(Items from a data source)
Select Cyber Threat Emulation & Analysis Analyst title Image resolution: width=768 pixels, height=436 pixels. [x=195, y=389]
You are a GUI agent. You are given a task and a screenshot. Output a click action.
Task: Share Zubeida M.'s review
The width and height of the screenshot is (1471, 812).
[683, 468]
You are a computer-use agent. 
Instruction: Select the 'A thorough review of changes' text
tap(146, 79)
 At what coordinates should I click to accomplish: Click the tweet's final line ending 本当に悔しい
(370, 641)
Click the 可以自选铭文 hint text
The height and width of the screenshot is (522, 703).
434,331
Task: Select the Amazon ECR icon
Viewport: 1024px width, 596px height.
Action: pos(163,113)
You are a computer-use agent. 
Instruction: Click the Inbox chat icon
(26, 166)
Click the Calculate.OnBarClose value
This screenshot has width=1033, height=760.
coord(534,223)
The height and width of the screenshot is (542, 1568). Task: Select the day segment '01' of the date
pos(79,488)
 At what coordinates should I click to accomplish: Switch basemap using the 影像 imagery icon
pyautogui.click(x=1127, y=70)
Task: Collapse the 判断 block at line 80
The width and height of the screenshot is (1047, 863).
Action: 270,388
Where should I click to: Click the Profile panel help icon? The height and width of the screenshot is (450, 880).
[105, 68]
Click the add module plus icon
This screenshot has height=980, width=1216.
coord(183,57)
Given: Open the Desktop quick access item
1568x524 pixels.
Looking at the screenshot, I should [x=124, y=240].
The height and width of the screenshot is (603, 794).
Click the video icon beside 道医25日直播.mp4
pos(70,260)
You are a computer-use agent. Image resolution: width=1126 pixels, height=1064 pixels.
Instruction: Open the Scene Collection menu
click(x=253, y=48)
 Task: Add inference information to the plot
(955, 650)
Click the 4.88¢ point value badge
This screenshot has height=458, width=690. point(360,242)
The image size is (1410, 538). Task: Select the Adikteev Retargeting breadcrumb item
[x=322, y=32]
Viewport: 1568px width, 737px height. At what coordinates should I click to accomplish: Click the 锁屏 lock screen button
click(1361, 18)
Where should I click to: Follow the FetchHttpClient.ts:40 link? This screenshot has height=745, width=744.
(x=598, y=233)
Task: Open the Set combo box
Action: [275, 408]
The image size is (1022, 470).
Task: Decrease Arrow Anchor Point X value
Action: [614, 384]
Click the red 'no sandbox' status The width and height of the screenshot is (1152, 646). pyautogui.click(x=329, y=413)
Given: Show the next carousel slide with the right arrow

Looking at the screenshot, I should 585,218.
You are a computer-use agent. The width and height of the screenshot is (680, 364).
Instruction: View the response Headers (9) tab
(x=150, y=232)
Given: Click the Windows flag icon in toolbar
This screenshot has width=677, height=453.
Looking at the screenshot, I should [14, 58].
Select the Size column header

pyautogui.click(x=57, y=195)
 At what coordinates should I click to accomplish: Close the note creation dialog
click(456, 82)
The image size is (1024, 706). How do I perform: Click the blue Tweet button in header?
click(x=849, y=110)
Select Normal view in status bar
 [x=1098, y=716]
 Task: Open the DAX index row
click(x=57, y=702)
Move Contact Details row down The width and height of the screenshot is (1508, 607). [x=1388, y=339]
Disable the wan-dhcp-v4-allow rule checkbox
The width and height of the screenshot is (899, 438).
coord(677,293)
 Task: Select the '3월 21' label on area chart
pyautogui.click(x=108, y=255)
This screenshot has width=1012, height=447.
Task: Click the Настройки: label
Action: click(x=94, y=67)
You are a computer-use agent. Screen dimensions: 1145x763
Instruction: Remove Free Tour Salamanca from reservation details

TASK OBJECTIVE: Nothing in the records above may differ in your copy; retype them in full.

ANSWER BOX:
Select Cyber Threat Emulation & Analysis Analyst title Image resolution: width=768 pixels, height=436 pixels. [x=195, y=389]
You are a GUI agent. You are given a task and a screenshot. Output a click action.
Task: Share Zubeida M.'s review
The width and height of the screenshot is (1471, 812).
[683, 468]
You are a computer-use agent. 
Instruction: Select the 'A thorough review of changes' text
tap(146, 79)
 At what coordinates should I click to accomplish: Click the tweet's final line ending 本当に悔しい
(370, 641)
Click the 可以自选铭文 hint text
The height and width of the screenshot is (522, 703).
434,331
Task: Select the Amazon ECR icon
Viewport: 1024px width, 596px height.
Action: pos(163,113)
You are a computer-use agent. 
Instruction: Click the Inbox chat icon
(26, 166)
Click the Calculate.OnBarClose value
This screenshot has width=1033, height=760.
coord(534,223)
The height and width of the screenshot is (542, 1568). Task: Select the day segment '01' of the date
pos(79,488)
 At what coordinates should I click to accomplish: Switch basemap using the 影像 imagery icon
pyautogui.click(x=1127, y=70)
Task: Collapse the 判断 block at line 80
The width and height of the screenshot is (1047, 863).
Action: 270,388
Where should I click to: Click the Profile panel help icon? The height and width of the screenshot is (450, 880).
[105, 68]
Click the add module plus icon
This screenshot has height=980, width=1216.
coord(183,57)
Given: Open the Desktop quick access item
1568x524 pixels.
Looking at the screenshot, I should [x=124, y=240].
The height and width of the screenshot is (603, 794).
Click the video icon beside 道医25日直播.mp4
pos(70,260)
You are a computer-use agent. Image resolution: width=1126 pixels, height=1064 pixels.
Instruction: Open the Scene Collection menu
click(x=253, y=48)
 Task: Add inference information to the plot
(955, 650)
Click the 4.88¢ point value badge
This screenshot has height=458, width=690. point(360,242)
The image size is (1410, 538). Task: Select the Adikteev Retargeting breadcrumb item
[x=322, y=32]
Viewport: 1568px width, 737px height. At what coordinates should I click to accomplish: Click the 锁屏 lock screen button
click(1361, 18)
Where should I click to: Follow the FetchHttpClient.ts:40 link? This screenshot has height=745, width=744.
(x=598, y=233)
Task: Open the Set combo box
Action: [275, 408]
The image size is (1022, 470).
Task: Decrease Arrow Anchor Point X value
Action: [614, 384]
Click the red 'no sandbox' status The width and height of the screenshot is (1152, 646). pyautogui.click(x=329, y=413)
Given: Show the next carousel slide with the right arrow

Looking at the screenshot, I should 585,218.
You are a computer-use agent. The width and height of the screenshot is (680, 364).
Instruction: View the response Headers (9) tab
(x=150, y=232)
Given: Click the Windows flag icon in toolbar
This screenshot has width=677, height=453.
Looking at the screenshot, I should [14, 58].
Select the Size column header

pyautogui.click(x=57, y=195)
 At what coordinates should I click to accomplish: Close the note creation dialog
click(456, 82)
The image size is (1024, 706). How do I perform: Click the blue Tweet button in header?
click(x=849, y=110)
Select Normal view in status bar
 [x=1098, y=716]
 Task: Open the DAX index row
click(x=57, y=702)
Move Contact Details row down The width and height of the screenshot is (1508, 607). [x=1388, y=339]
Disable the wan-dhcp-v4-allow rule checkbox
The width and height of the screenshot is (899, 438).
coord(677,293)
 Task: Select the '3월 21' label on area chart
pyautogui.click(x=108, y=255)
This screenshot has width=1012, height=447.
Task: Click the Настройки: label
Action: click(x=94, y=67)
You are a computer-use agent. Screen dimensions: 1145x763
Instruction: Remove Free Tour Salamanca from reservation details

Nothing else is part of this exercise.